AMR: Use in health care settings, Canada


Volume 46–1, January 2, 2020: Antimicrobial resistance (AMR)


Antimicrobial resistance and antimicrobial use in Canadian hospitals

Antimicrobial resistance and antimicrobial use in Canadian hospitals

Text description: Infographic

Healthcare Sector

Antibiotic resistant infections are driving increased mortality and increased costs to the healthcare system.

Rates of resistant bloodstream infections (BSI) associated with high mortality have significantly increased since 2014.

  • Methicillin-resistant Staphylococcus aureus-BSI increased by 28%
  • Vancomycin-resistant Enterococcus-BSI increased by 158%

Medical tourism provides opportunities for resistant organisms to spread.

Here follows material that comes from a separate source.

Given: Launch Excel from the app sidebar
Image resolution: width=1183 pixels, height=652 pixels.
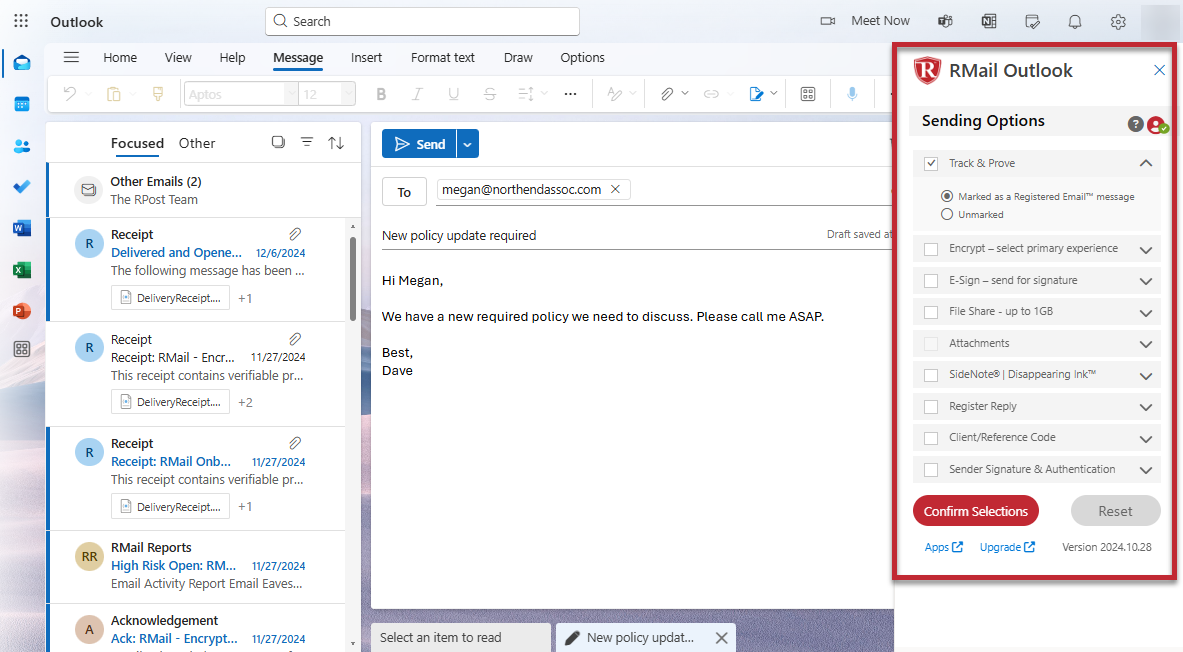Looking at the screenshot, I should click(22, 270).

  • In 2019, some Canadians who travelled to other countries for medical procedures were exposed to highly drug-resistant bacteria that cause hard to treat infections

There have been 24 cases of Candida auris reported to PHAC since 2014.

  • An emerging yeast pathogen associated with invasive infection

The effectiveness of carbapenems, defined by the World Health Organization as an antibiotic of last resort, is threatened by the emergence of carbapenem-resistant bacteria.

  • Hospitals detected an 800% increase in patients harbouring these organisms

Drugs previously reserved as last resort are being purchased more frequently by hospitals.

  • Daptomycin purchasing increased by nearly 60% since 2014

The Canadian Nosocomial Infection Surveillance Program (CNISP) is a collaborative effort of the Association of Medical Microbiology and Infectious Disease Canada (AMMI Canada) and the Public Health Agency of Canada. Based on the most recent data available in 2019.